I used a lot of textures in the May bootcamp editorial illustration and thought maybe seeing the original files and how they were made or came from could be helpful or interesting to share.
Most textures I made during the Wall Art week in the MATS A class, and there are a couple free textures from the web. I didn’t really start with anything specific idea in mind, just collected anything I thought could make fun impressions: egg carton, strawberry basket, wall covering samples (leftover from my time in architecture) and fresh leaves from surrounding gardens. The circles I painted with a small brush.
For the walls I layered two textures. The first one was handmade by first rolling ink on a fern leaf (shown above) and keeping rolling after removing the leaf. It was kind of a happy accident, I just meant to reuse the inking surface but I loved the mix of brayer texture and fine lines from the leaf. And the second texture is a grunge surface I downloaded from the web (can’t find where I got it from, but there are many free ones available with a search). The floor texture came from the wall covering sample (shown next to the egg carton above). See the resulting files below. That’s basically it, and then using blend modes and transparency in Photoshop.
In the main figure I used the texture from the egg carton for her shirt, and I scanned my own jeans for her pants. These were brand new jeans so it made a clean uniform texture. And all the chairs have the same wood texture from pixeden.com. Very useful for all kinds of projects.
I had so much fun “picking outfits” for all the characters in the illustration, it’s like I’m a fashion designer :). The girl on the left has the circle texture. That one was done with round sponges dipped in acrylic inks. In photoshop playing with the scale and blending mode it became a tie dye shirt!
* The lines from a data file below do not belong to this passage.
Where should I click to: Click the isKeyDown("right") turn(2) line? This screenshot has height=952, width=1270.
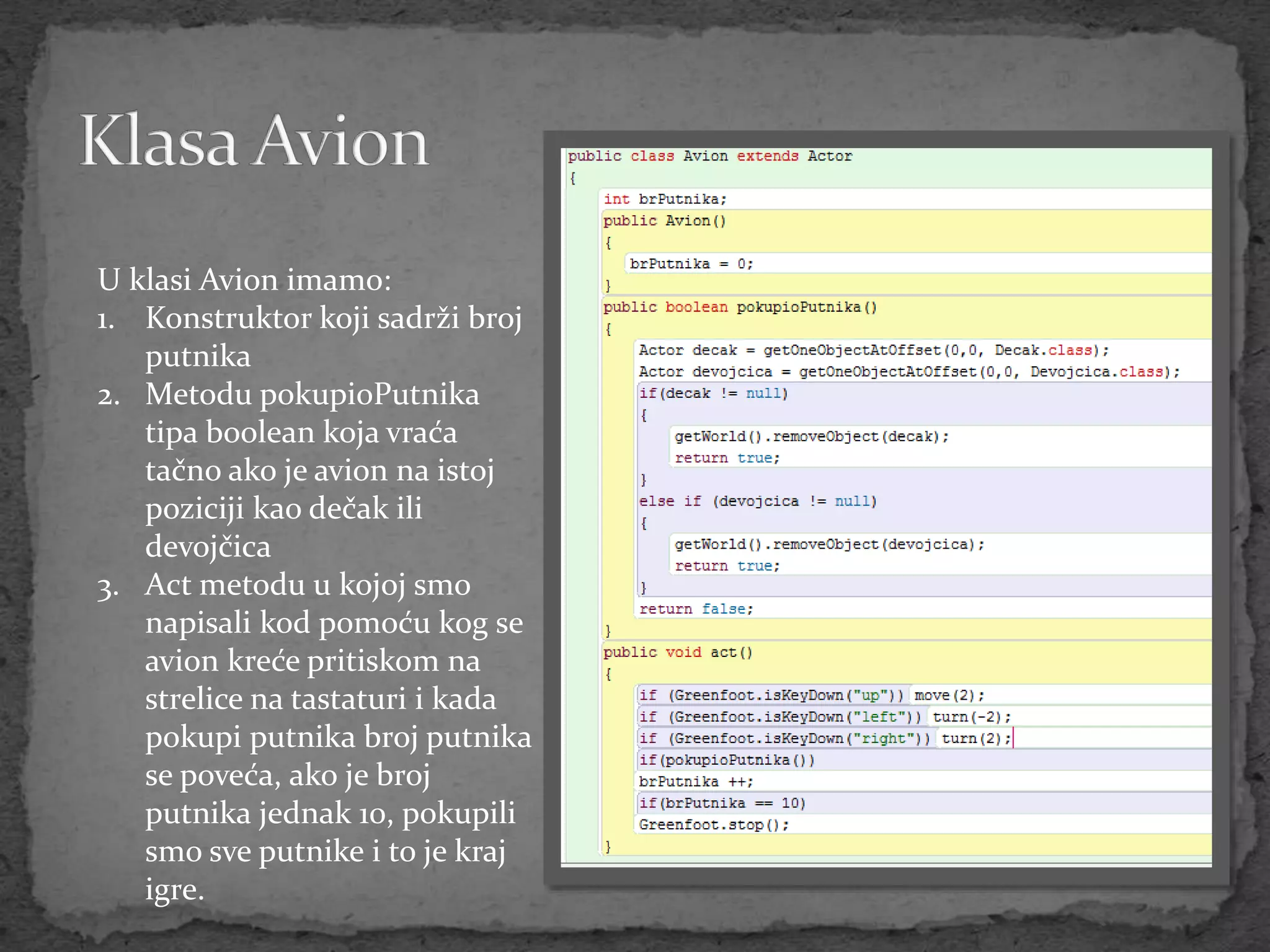click(x=825, y=738)
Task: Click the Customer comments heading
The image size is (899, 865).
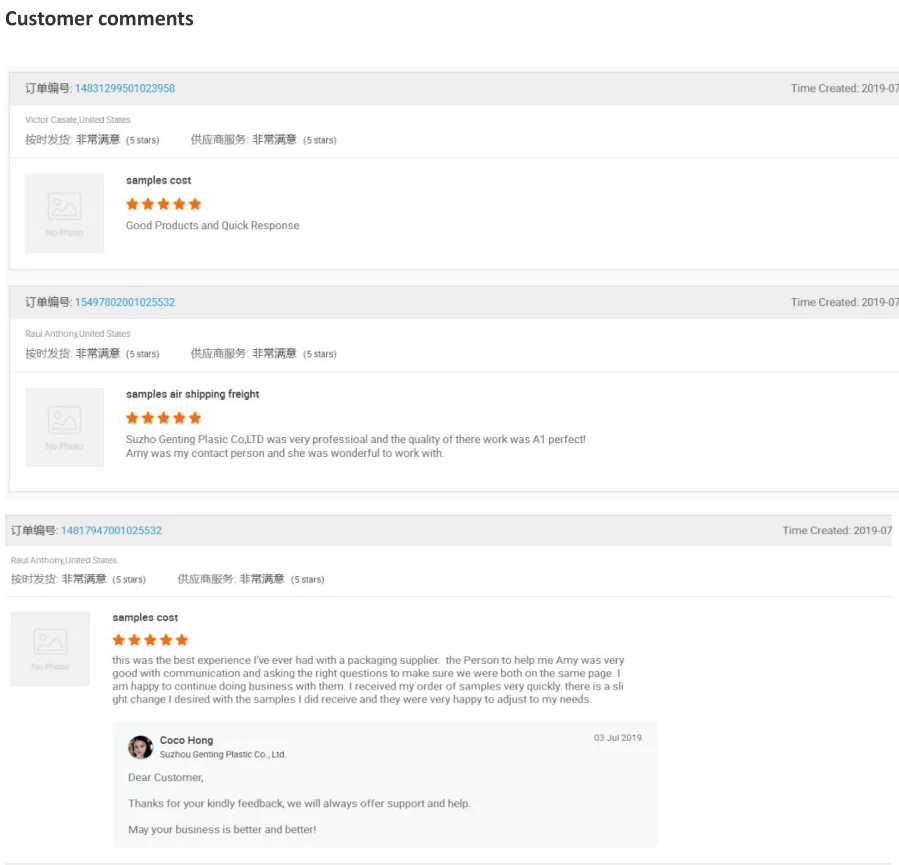Action: coord(99,19)
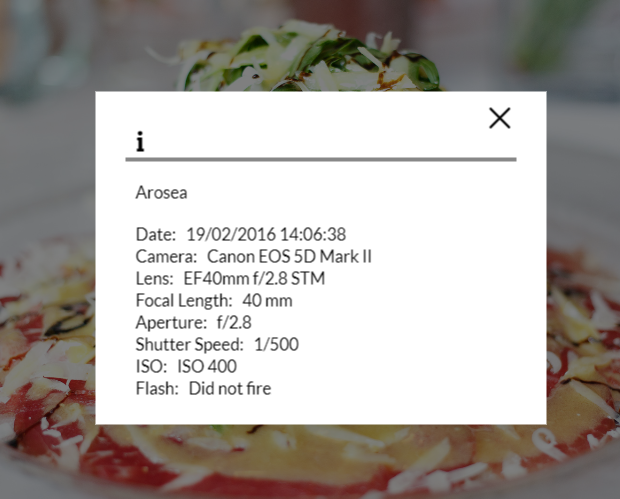
Task: Select the Canon EOS 5D Mark II text
Action: pos(289,256)
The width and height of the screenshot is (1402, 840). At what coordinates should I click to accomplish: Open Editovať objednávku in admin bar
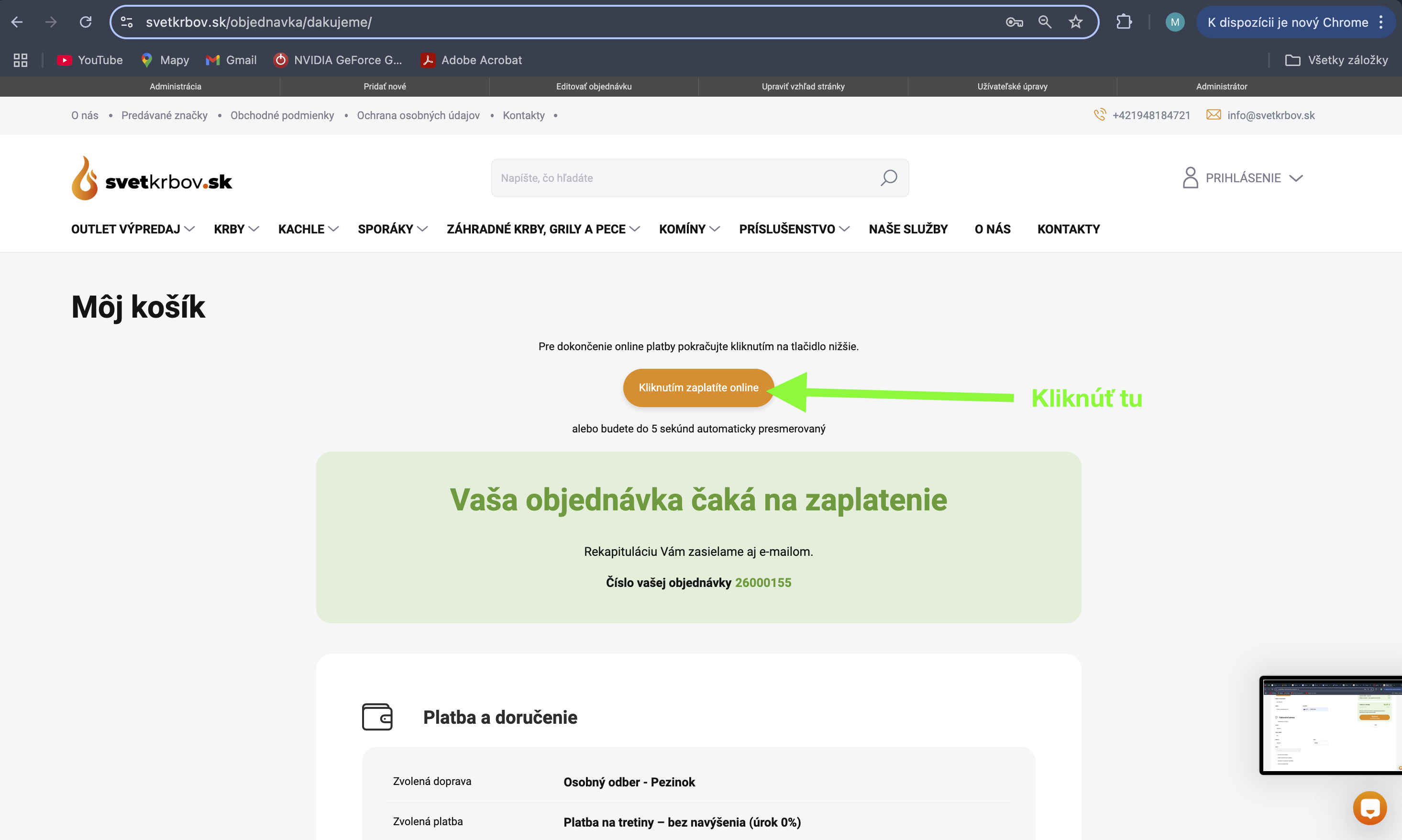(593, 87)
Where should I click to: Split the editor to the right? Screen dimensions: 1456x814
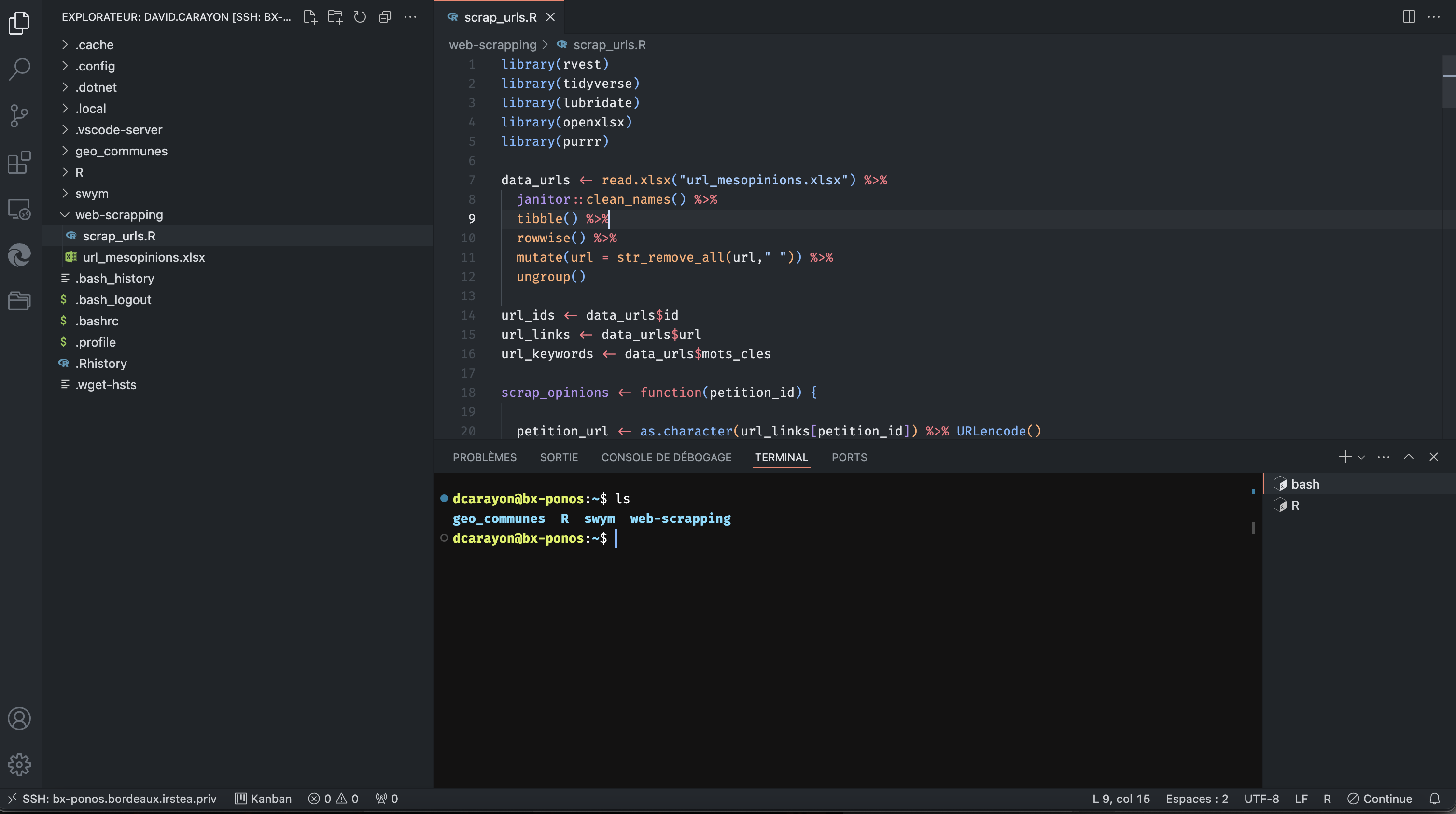[x=1409, y=17]
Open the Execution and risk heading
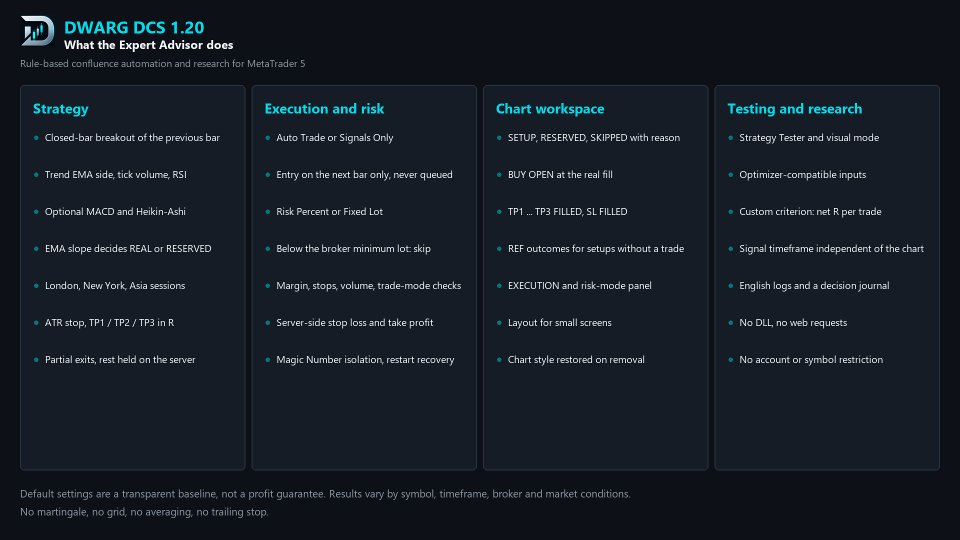This screenshot has height=540, width=960. [324, 109]
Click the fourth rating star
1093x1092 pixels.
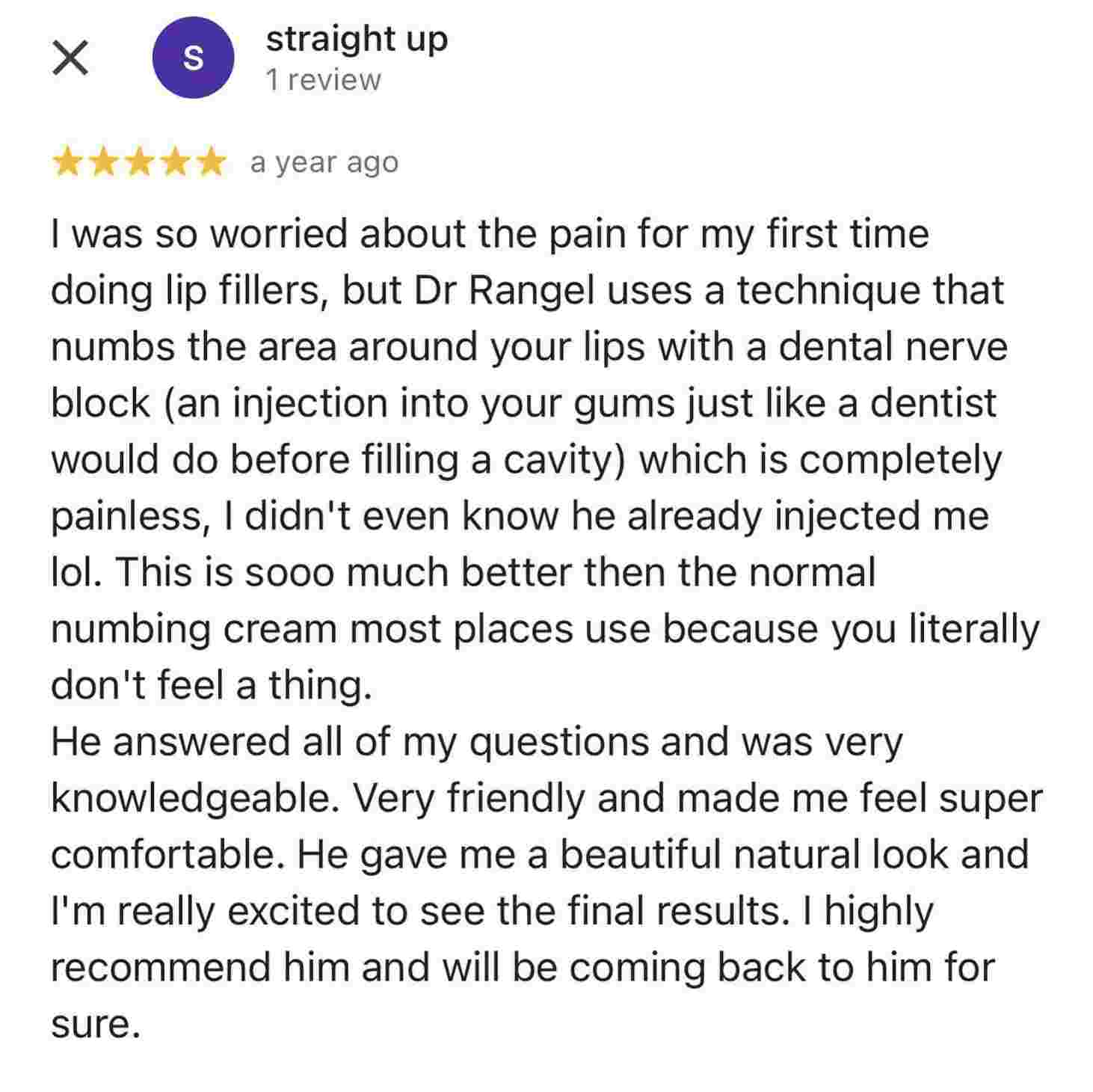(x=175, y=162)
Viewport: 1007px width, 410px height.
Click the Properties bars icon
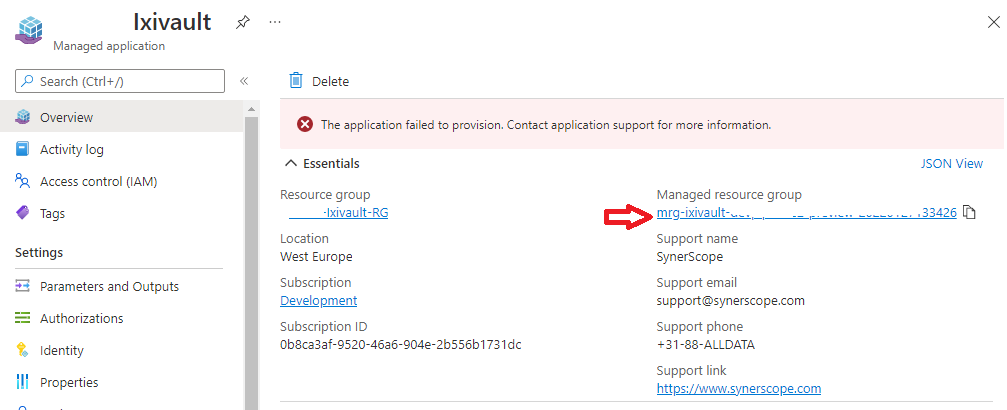[23, 383]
The guy has just regular patterns applied from Photoshop’s pattern overlay library. Then the girl on the right has the leaf pattern shirt, made by painting over a fresh leaf and carefully pressing down on paper. Her skirt has very subtle lines from the strawberry carton texture. I find that using golden hues for the texture give me a lot of latitude later, if I want a blue I just use for example the “difference” or “exclude” blending modes.
That pretty much sums up the round up. I hope you enjoyed this post and if you have interesting texture making processes or sources, please share them in the comments!